As someone who has worked in the nuclear power industry, I recognize nuclear power as essential to an affordable clean energy energy portfolio as we look to mitigate the climate effects of carbon emissions. However, if we are to embrace nuclear power, we need to be completely honest about its risks and costs.
In the early 1990s, I worked at Commonwealth Edison in Chicago. At that time, the company operated the Zion Nuclear Power Station, the second-largest nuclear energy producing plant in the U.S. At ComEd, we publicly touted the safety and cost-effectiveness of the Zion operation. Privately, there was constant company angst over the problem of toxic nuclear waste — what to do with high-level radioactive materials that will take tens of thousands of years to decay before they are harmless to humans and other life on our planet.
Zion Station was retired in 1998. Since then, there has been an ongoing and complicated series of activities to deal with spent toxic fuel rods and other contaminated materials, with cleanup costs in the billions. Those costs were never factored into the “low-cost energy” narratives we promoted to the Chicago public.
A small percentage of nuclear waste is recyclable. Some Zion toxic waste was put on trains and sent to Utah’s EnergySolutions for recycling. However, it turned out that the recyclable Zion waste was far less profitable for EnergySolutions than originally touted to investors, and the company had to downgrade profitability projections of the Zion recycling operation multiple times over the course of a few years.
Today, most of the Zion Station radioactive waste remains in Zion, Illinois, on the banks of Lake Michigan, adjacent to a metropolitan area that now exceeds 9.5 million people. Like most nuclear plants around the world, the Zion waste is stored at the Zion site in “dry cask storage.” Dry cask storage is designed to safely house toxic radioactive waste for about 100 years.
But waste from nuclear power producing plants is toxic for tens of thousands of years. Dry cask storage is really us leaving our grandchildren a very toxic problem that we choose to create, with no answer for how to solve it. And despite best efforts, there have been dry cask leakage failures at a number of sites, including the retired Hanover site in Washington State that continues to leak nuclear waste into groundwater and the Columbia River.
All this probably sounds like I am against nuclear power generation. I’m not.
Our planet is running a climate fever from carbon emissions. Nuclear power generation, despite its drawbacks, is an essential part of the equation to mitigate carbon emissions for the next few decades while we develop cleaner forms of generation and storage like wind power, solar, geothermal, hydrogen and more advanced batteries.

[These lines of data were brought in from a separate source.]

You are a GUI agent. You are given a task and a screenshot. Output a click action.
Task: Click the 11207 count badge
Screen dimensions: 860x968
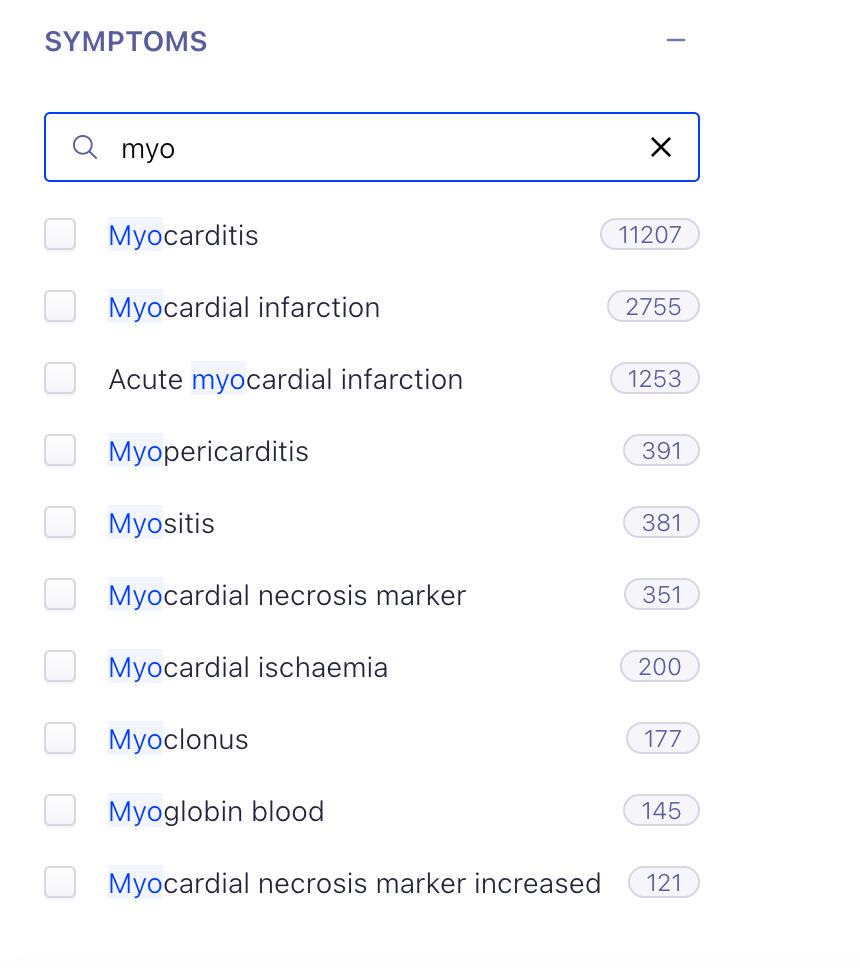pyautogui.click(x=649, y=235)
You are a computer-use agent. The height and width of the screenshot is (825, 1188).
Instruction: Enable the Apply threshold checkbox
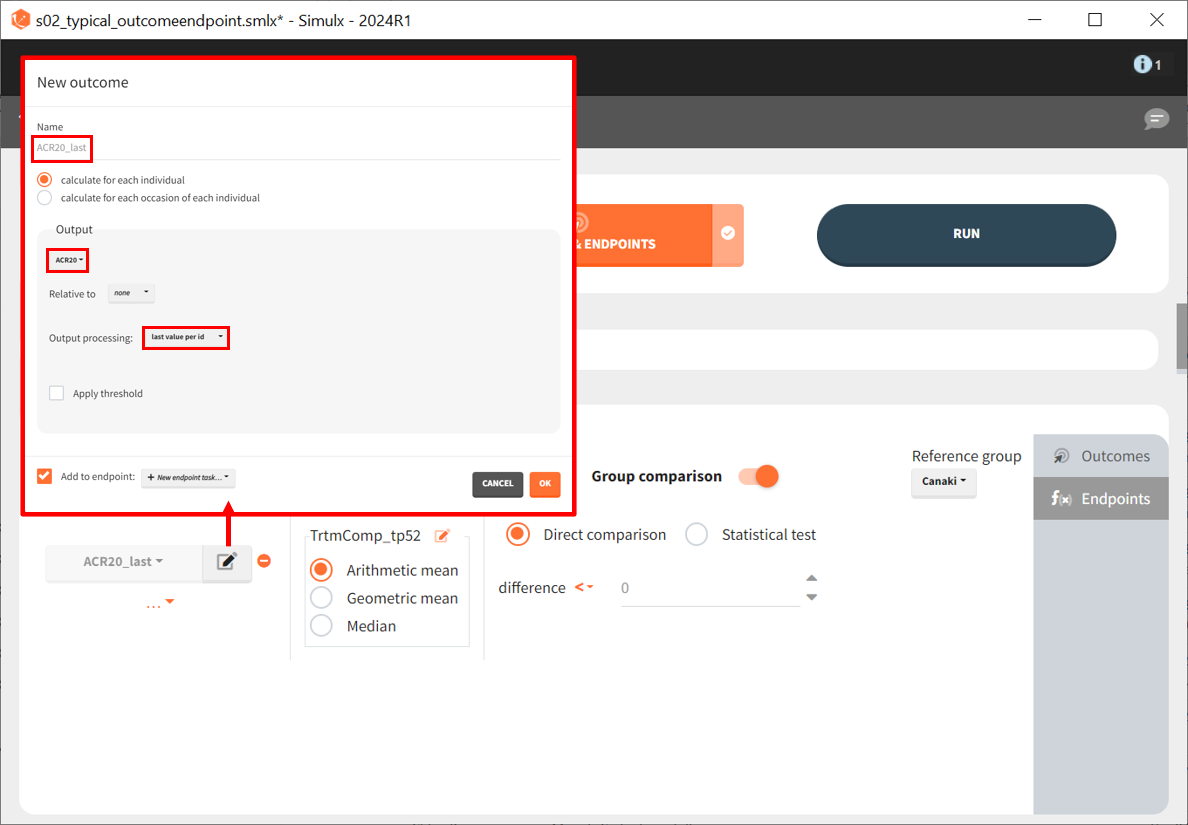tap(57, 394)
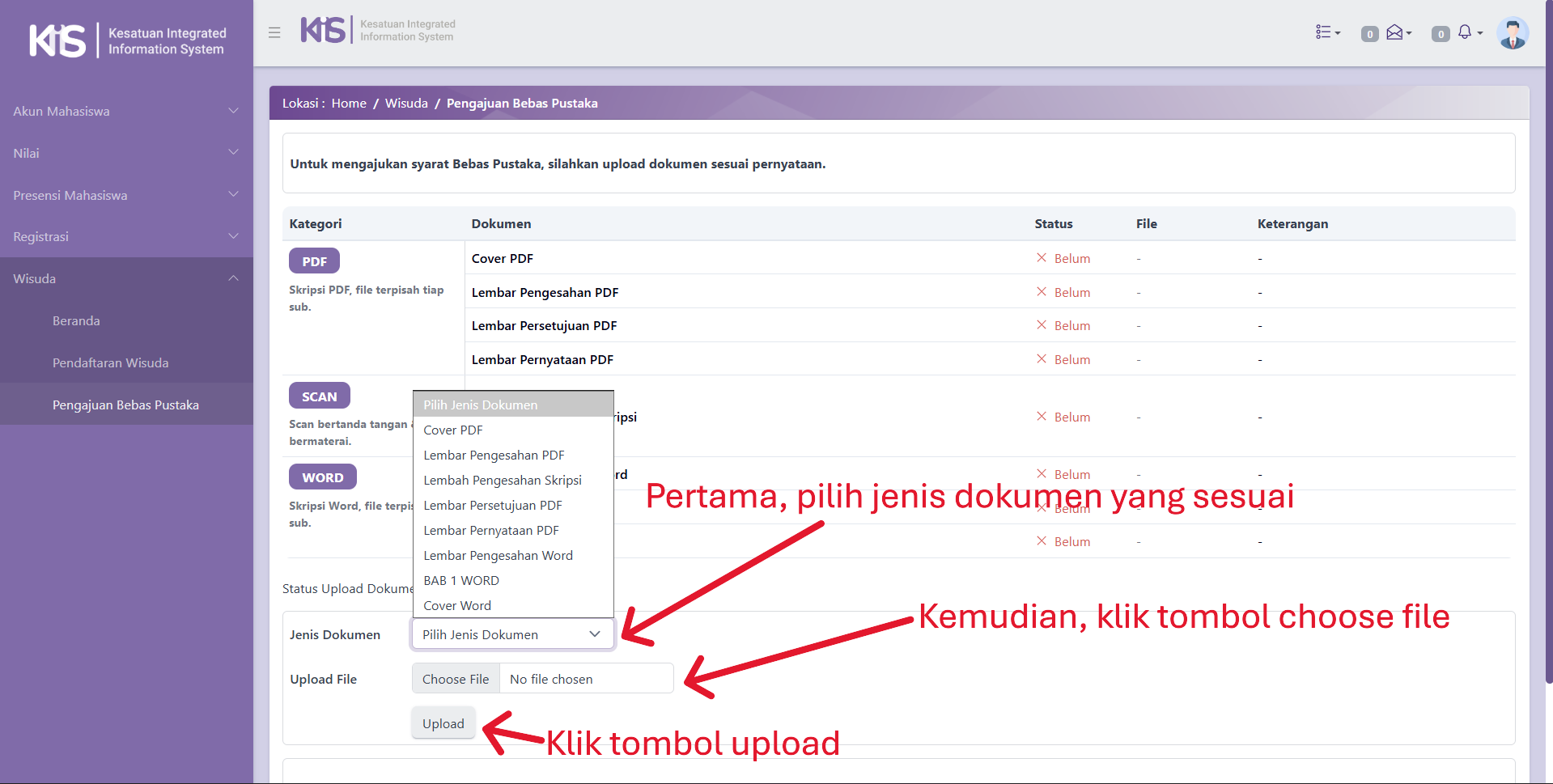Open the bell notifications icon
Viewport: 1553px width, 784px height.
[1468, 32]
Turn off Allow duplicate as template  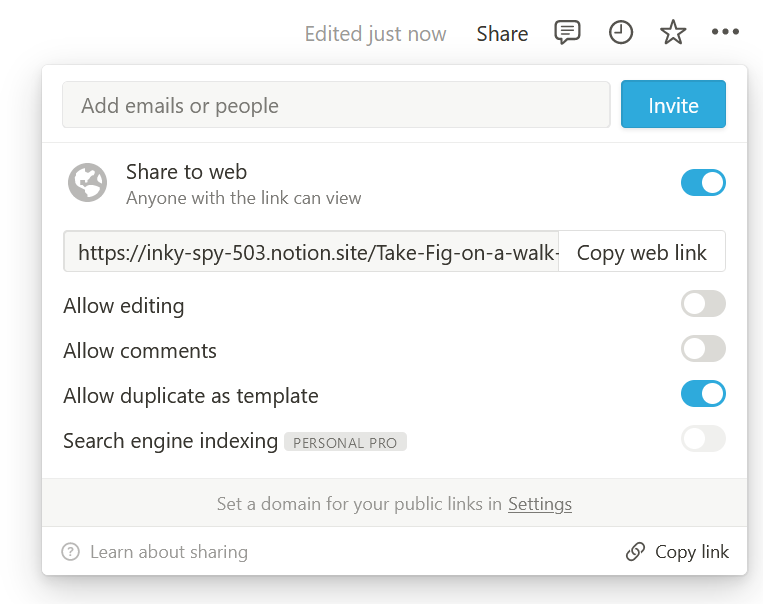pyautogui.click(x=703, y=394)
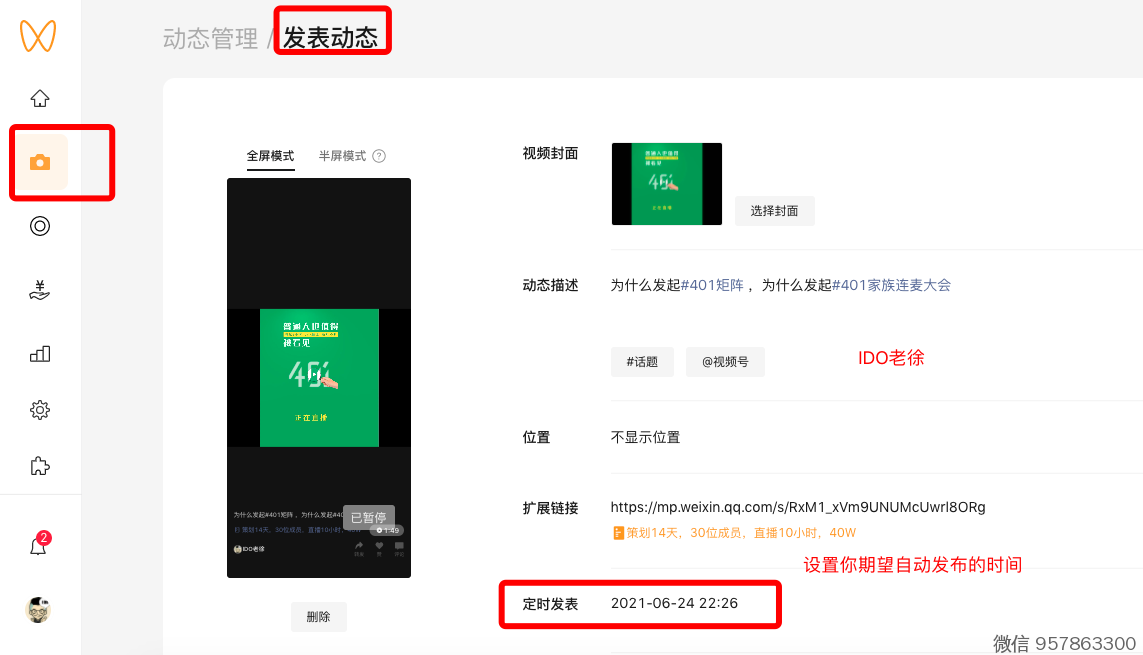This screenshot has width=1143, height=655.
Task: Click the 删除 button under the preview
Action: click(318, 617)
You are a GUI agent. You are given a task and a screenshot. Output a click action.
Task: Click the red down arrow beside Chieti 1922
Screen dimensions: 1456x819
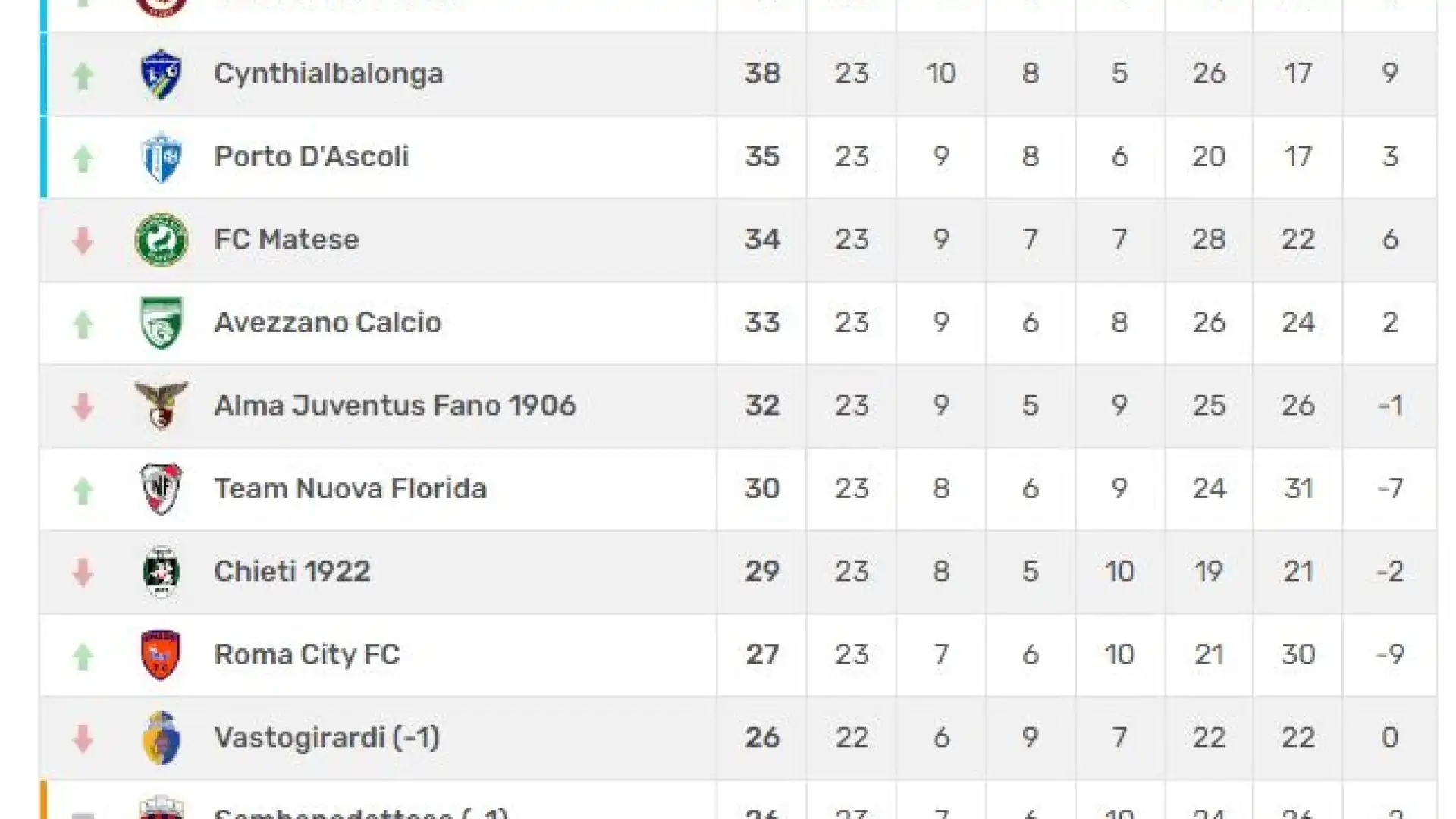83,572
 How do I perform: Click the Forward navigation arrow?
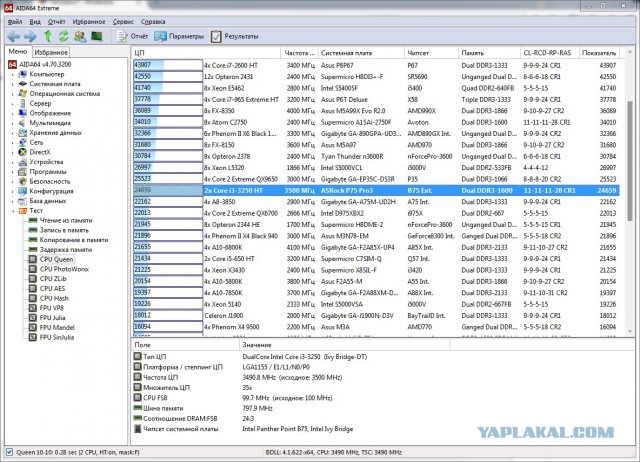pyautogui.click(x=29, y=35)
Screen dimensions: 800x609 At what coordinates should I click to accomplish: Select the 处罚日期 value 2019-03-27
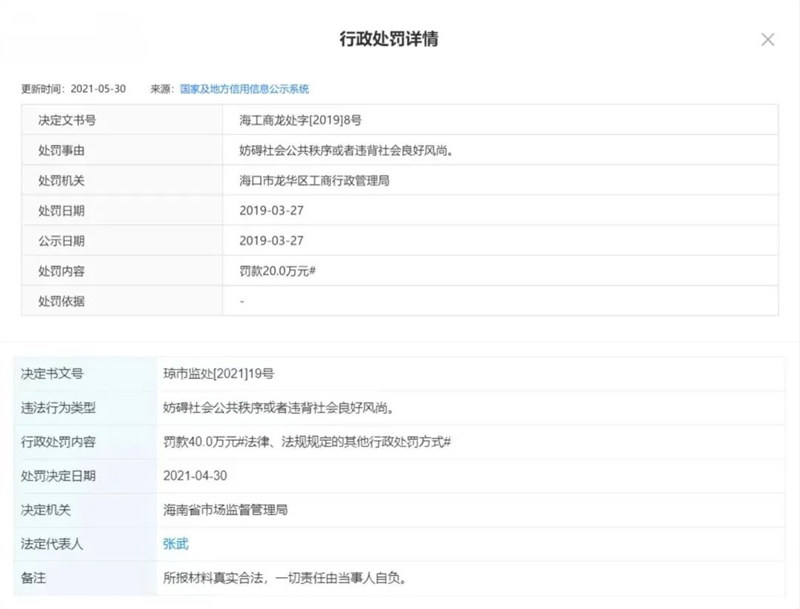pos(271,211)
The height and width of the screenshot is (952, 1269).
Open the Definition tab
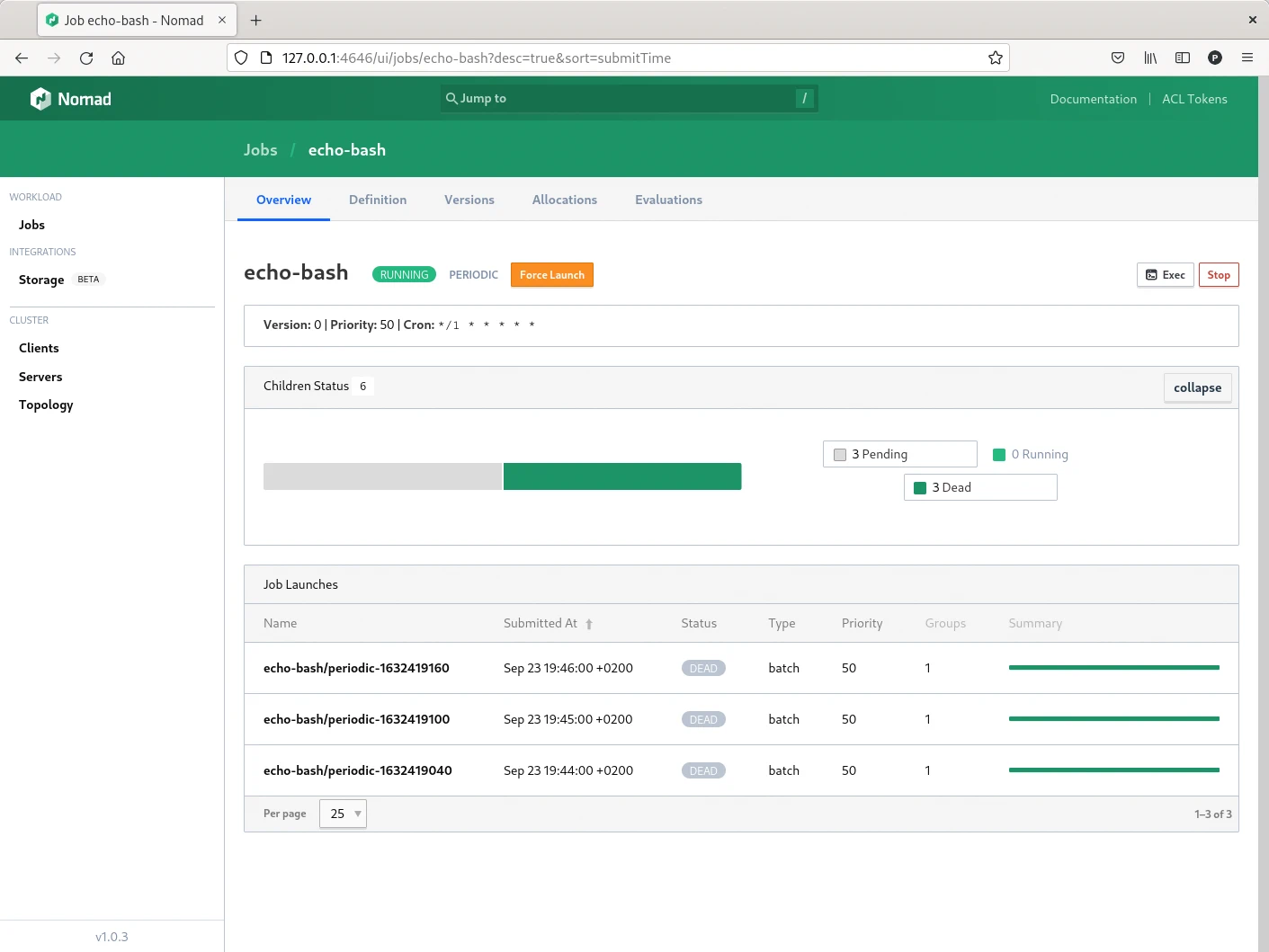(378, 200)
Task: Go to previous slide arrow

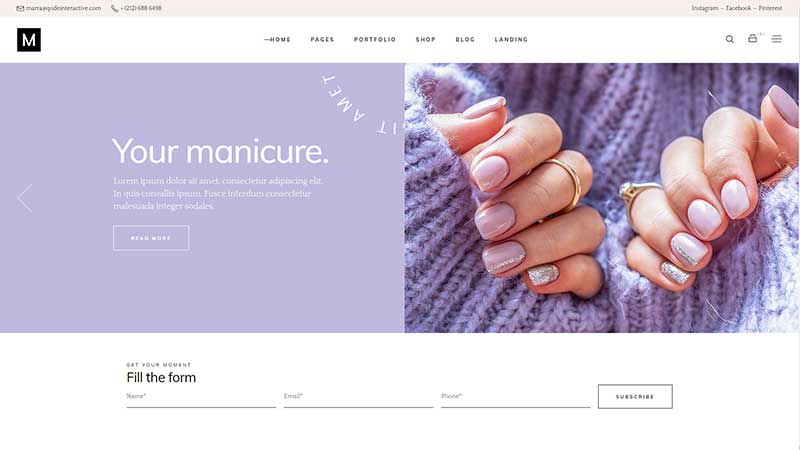Action: [24, 198]
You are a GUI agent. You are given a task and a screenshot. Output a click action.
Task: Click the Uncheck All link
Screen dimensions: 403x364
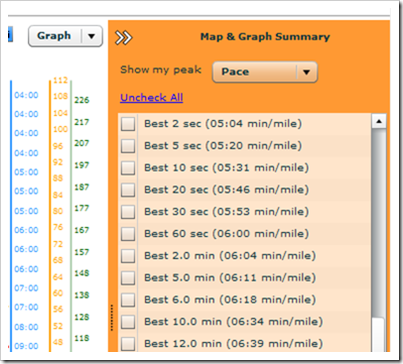point(151,98)
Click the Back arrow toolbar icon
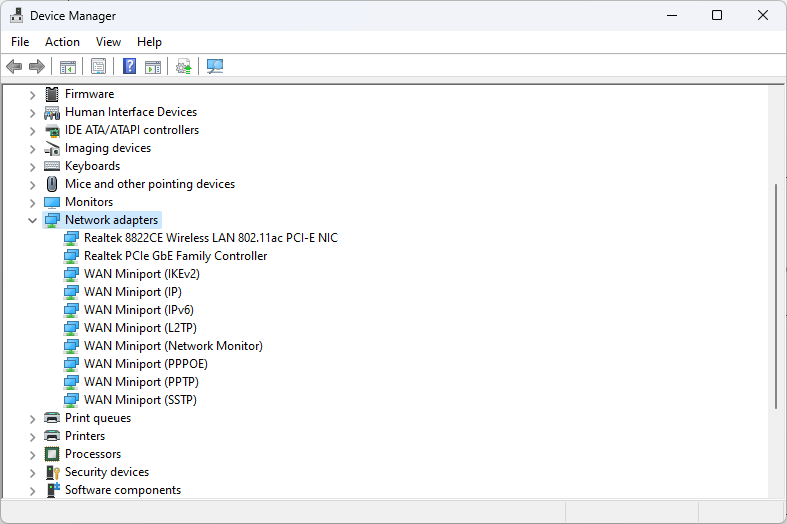Viewport: 787px width, 524px height. coord(14,67)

However, we have to be honest about the costs and risks of nuclear. Having worked in the industry, I see today a lack of honesty from interests promoting the technology.
First, nuclear is “carbon clean,” but the waste is incredibly toxic and lasts for a very, very long time in whatever location it is stored. Safe storage requires very advanced and expensive technology — for centuries. Can we call that cost-effective? I don’t think so.
Second, the industry continues to blame the federal government for not providing a national centralized nuclear waste storage facility. Why is this the government’s fault? They tried. No one, including the most remote geologically low-risk site at Yucca Mountain, Nevada, was willing to agree to be the dump site for the nation’s nuclear waste. Government tried. The people spoke. No one signed up for it … for good reasons.
Third, the industry pushes back on Federal Energy Regulatory Commission oversight, claiming that “the free market” alone will provide the right incentives for producers to behave ethically. I’m a free-market capitalist, but I also believe this dangerous technology needs independent oversight. The cancer catastrophe of Utah and Navajo Nation uranium miners from the 1950s and ‘60s is one of many examples that show how well principles of free market enterprise protected them. It didn’t. Southern Utah, as well as other areas across the U.S., have the cancer rates and gravestones to prove it.
So, to mitigate carbon emissions, we need nuclear as we develop better, cleaner solutions to mitigate the climate fever we have created for our planet. But we need to be very informed about the toxicity, longevity, expense and rigorous measures needed to manage radioactive waste. And we need to get off nuclear power as soon as we can, in the decades in the future.